The need for a Multimedia Indian International news network is now more urgent than ever before. There was always a considerable imbalance in the international information order. But the sources of news and information in the hands of western monopolies today are becoming instruments of manipulation. Partisan agendas are transforming news into propaganda.
And the warnings are coming not from among our tribe in India, but from journalists in the West who are in the process of turning around public opinion in their own societies on such issues as Palestine and Iraq.
BBC’s Middle East correspondent for 10 years, Tim Llewellyn, has taken his former employers to task in an article in the Guardian. “Since the Palestinians began their armed uprising against Israel’s military occupation three years and eight months ago, British television and radio reporting of it has been, in the main, dishonest — in concept, approach and execution,” he writes. “The broadcasters’ language favours the occupying soldiers over the occupied Arabs, depicting the latter, essentially, as alien tribes threatening the survival of Israel, rather than vice versa. The struggle between Israel and the Palestinians is shown, most especially on mainstream bulletins, as a battle between two ‘forces’, possessed equally of right and wrong and responsibility… It is the tyranny of spurious equivalence.”
Llewellyn’s views are supported by the Glasgow University Media Group who have analysed BBC and ITN coverage between late 2000 and 2002.
The situation with Iraq is even more disturbing. The Anglo-American invasion is being amplified (or toned down) by the Anglo-American media. What room for impartiality here? And we in India are swallowing it all hook, line and sinker. Iraq happens to be a country where Indians would have more access, all around, compared to journalists from any other part of the world.
The arrival of Arab channels like Al Jazeera and Al Arabia has been of no use to us because they are in Arabic. There are reports that Al Jazeera is about to launch an English channel soon. It will, of course, be a pity that the world’s largest and most vibrant democracy will supplement its diet of information from the Arab world through channels sponsored by sheikhdoms known neither for democracy nor a free press. I make this point without intending to belittle Al Jazeera and Al Arabia’s independent achievements.
In an age of globalisation one can’t quarrel with the Anglo-American media’s quest for global reach. But the search no longer is just for global reach. It has somehow got enmeshed with the neocons’ agenda for global dominance.
The first global event after the Soviet collapse was the Gulf War. For the first time in history, a war was brought directly into our drawing rooms by CNN. The war ended in March 1991. In April, BBC World Service TV was launched. It is a small footnote to the history of those days that the Hindujas were invited by the BBC to be their “strategic partners” in India.
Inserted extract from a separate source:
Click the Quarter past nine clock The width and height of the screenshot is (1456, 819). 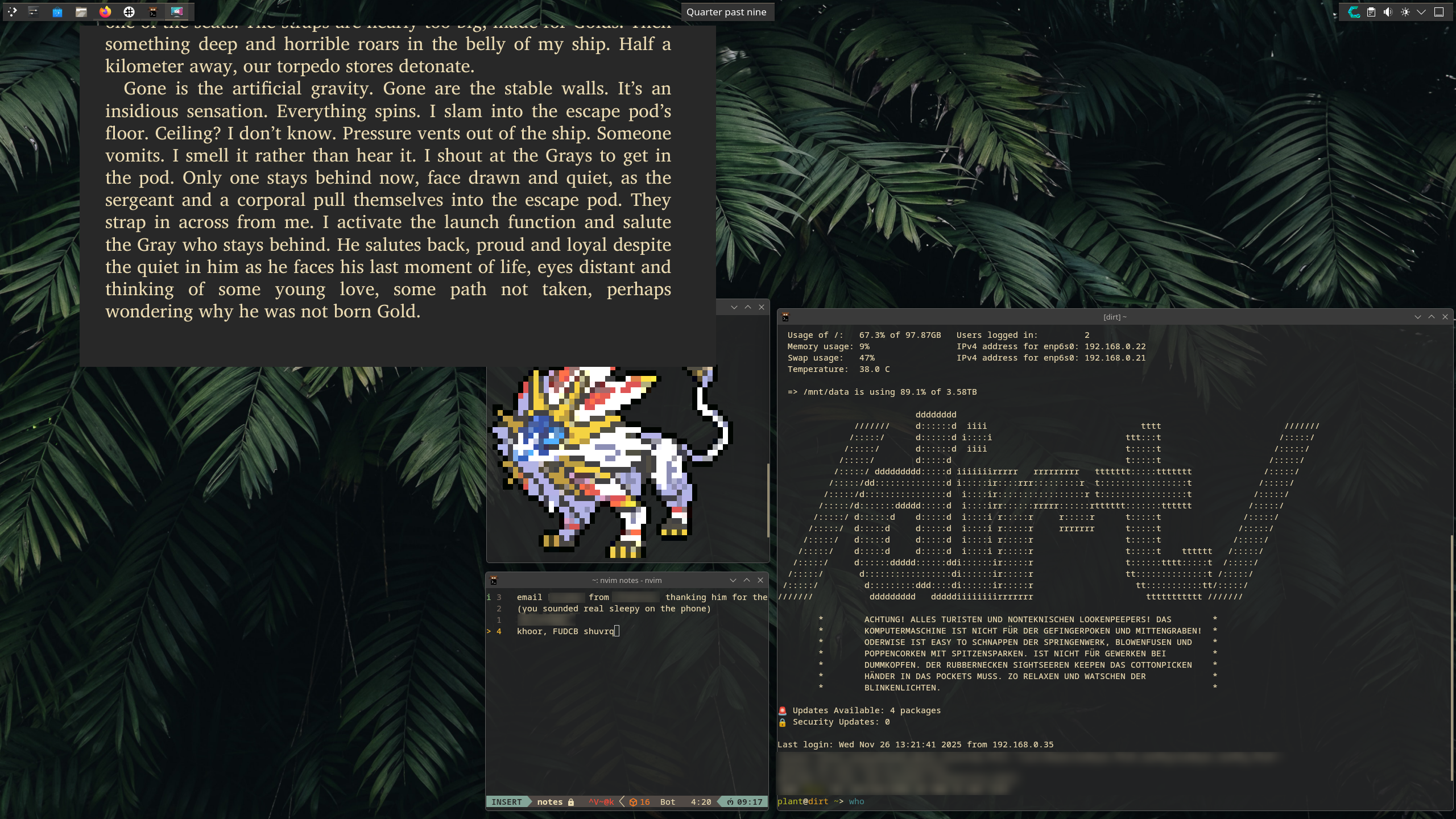click(x=726, y=12)
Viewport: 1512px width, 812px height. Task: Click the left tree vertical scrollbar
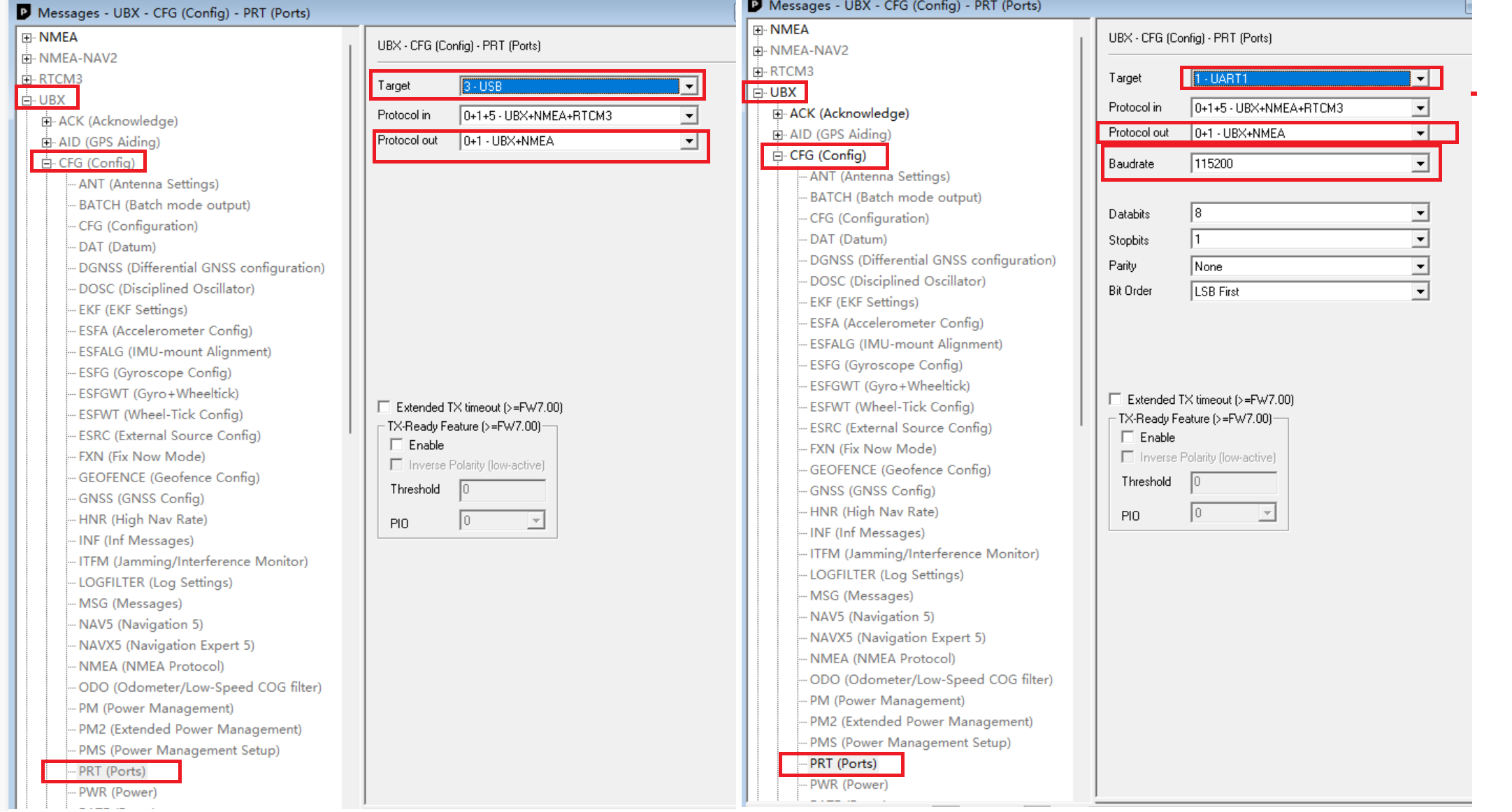click(350, 238)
What happened to that deal?
The coming into being of CNN and BBC as 24-hour world affairs channels was not for altruistic reasons. A major purpose was to push globalisation in a direction. But a gigantic machine, created for one agenda, found itself being utilised for a purpose it was never intended for.
The dust had barely settled on Desert Storm, when Yugoslavia broke up and for five years the world helplessly watched the brutalisation of Bosnian Muslims, day after day — on BBC and CNN. Networks had become vehicles for a macabre show which radicalised the Muslim world more than anything else in recent history. The rise of Turkey’s Islamist Refah Party was a direct consequence. The second Intifada, Afghanistan, Iraq have progressively fuelled Muslim anger and swelled the ranks of global terrorism.
Divisions over Iraq have aggravated European anxieties on Anglo-American media domination. Germans have started a pilot project on international affairs. President Chirac has initiated the idea of a “French CNN”. Japan, China are anxious at the dominance of one point of view in the global media.
There is only one country which qualifies to step in as a moderating partner in the concert of democracies. We have a thriving democracy, a vigorous, independent media, a lively, upwardly mobile diaspora and a middle class with command on the English language.
It is a shame that we do not have bureaus in SAARC countries, Afghanistan, Middle East, Iraq, Southeast Asia, Africa, the US, UK and Europe. The costs are exaggerated because our networks have never done a study. But will viewers be interested? Ask Doordarshan. They sent reporters to Baghdad, Kabul, Ankara, Jerusalem, Amman, Cairo to cover the Iraq war. The ratings touched the popularity of Kaun Banega Crorepati. An international news channel highlighting the Indian perspective will not only serve a national purpose but also be a commercial success.